Each year, I receive well wishes from people who are close to me, family and then, the surprise folks.
Surprise folks - the ones whom I don't know really well, the ones I had overlooked as the years passed, the ones I thought had exited my life.
At the same time, I'm reminded of how shallow, forgetful and bo xim I am. All it takes is a quick message to show someone I remembered. Each year, I tell myself such things are reciprocal. Give, and you shall receive. Received, remember to give. Yet, I can still forget. This year, I resolve to reciprocate. Olive branches accepted. Bridges mended. Dislikes dissolved.

Time passes but some things never change. Some people stay and remain constant. You don't remember when it is you felt such a connection but they are just there for you. Never mind that we've not met up in years. Never mind that we do not even message. Never mind that you make my heart swell a little each time (with false hope).
A constant who has remained with me for the past 4-5 years. We were never truly friends, sad to say. We drift apart and then reconnect through pure randomness (or, is it?).

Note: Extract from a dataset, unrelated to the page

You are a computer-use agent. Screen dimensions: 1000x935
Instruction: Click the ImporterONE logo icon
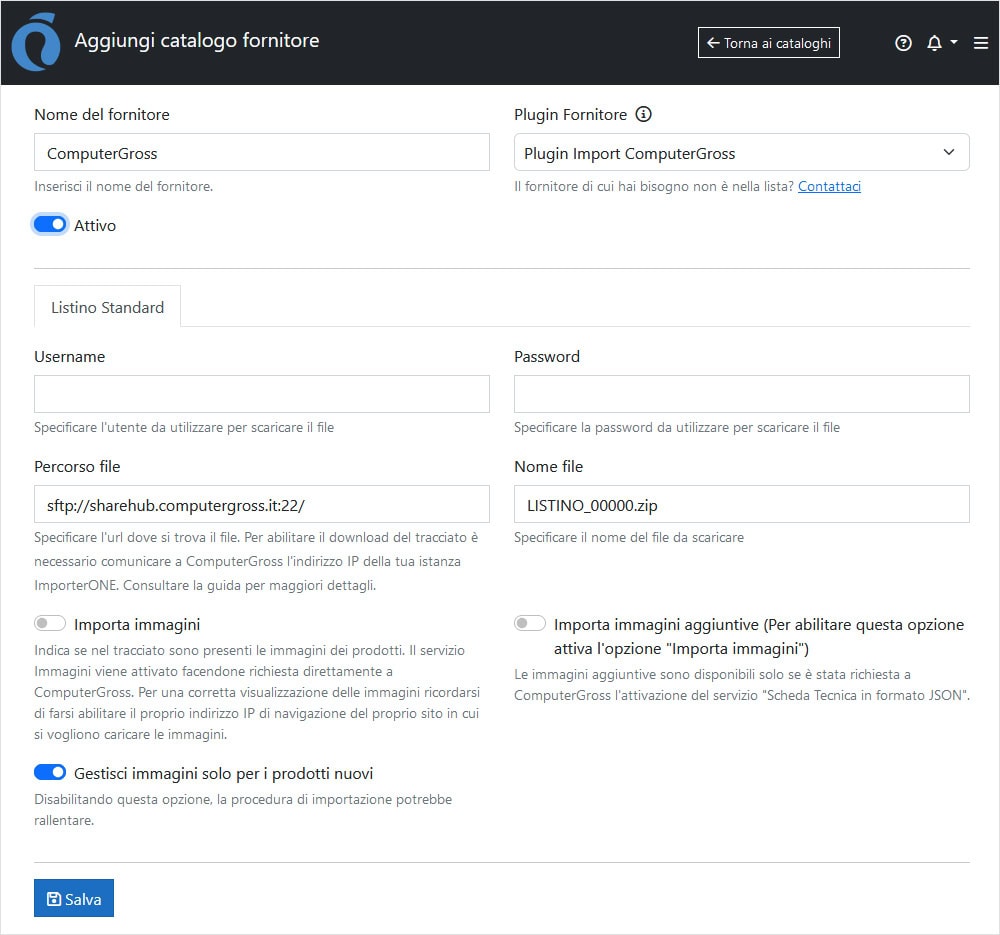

Disappointment drives one to seek refuge in the arms of familiarity.
While new variables make life interesting, they are pretty hard to read. They have their own thoughts which aren't in line with mine. Compromise - both parties take a step back and adjust their expectations to reach a middle ground. Making someone give up their viewpoint and agree with you, is not compromise. How much is too much? How much can you give up for "compromise"?
Thus, seeking out the constant. Constant is good. Constant gives when you least expect it.

On a side note, I will never look at a sugarcane the same way again. It would just remind me of spineless men who allow themselves to be milked dry.

09 June 2014

Musing

Finding a partner is like shopping.
We start out with a few basic conditions: 
  • It fits;
  • It looks good;
  • It's within our budget.

When we finally find something that meets all our criteria,  do we buy it ? 
Some might. 
They walk away happy.
Some don't.  
They think, "What if, there's something better for me ahead? Fits better,  looks better, more vfm? I can always come back later for this if it doesn't work out. It would still be here."
They walk away. 
They search, but end up not finding something better. What looks better might not fit.  What fits might not be within our budget. 
Let's go back to the first shop, they say.
Alas when you head back, it's no longer there.
Hopefully, you don't lose second best to indecision and greed too. 

01 June 2014

because I miss you more today.



One of my favorite songs. I can be perfectly happy but yet when I listen to it/watch the mv, I just feel those old feelings surfacing yet again. Is it silly to make myself sad on purpose? It just proves that I'm not as over it as I thought.
I did hate you. I hated you so much. I hated that you didn't want to hurt me so you stayed far far away. Would it have worked out? People talk about meeting the right person but meeting the right person at the wrong time, does it make them the wrong person?
What if you only get one chance and you let that opportunity slip by?

I was secretly happy when you told me you broke up. But ...

reflections

"I knew you were trouble when you walked in..."

Has it never been the case? Too many times when trouble found me when I'm just casually minding my own business. 
Journey to happiness fraught with perils. Advanced mode. 

In Breakaway, Kelly C sang "My heart can't possibly break when it wasn't even whole to start with."
You know what? It can. Again and again, when you didn't even know you would still feel the heart-wrenching hurt. 

Looking in all the wrong places. Not looking but still finding myself in the same situation. I'm not sure which is worse. Falling too easily, falling too hard. Right now, I constantly remind myself to take a step back. Everything's rosy at the start. Every one is nice, sweet and kind. Over time, their true colors show. I can't tell who's sincere and who's not so every one shall be, by default, insincere. Sure, you make me so happy but that happiness would only be replaced by a sharper pain when it's gone. I don't want that. Not again. A fortress wasn't built overnight and neither would it fall in a day. 

"putting my defences up cos' I don't wanna fall in love. If I did that, I think I'd have a heart attack."
Kinda exaggerating it but something to that effect.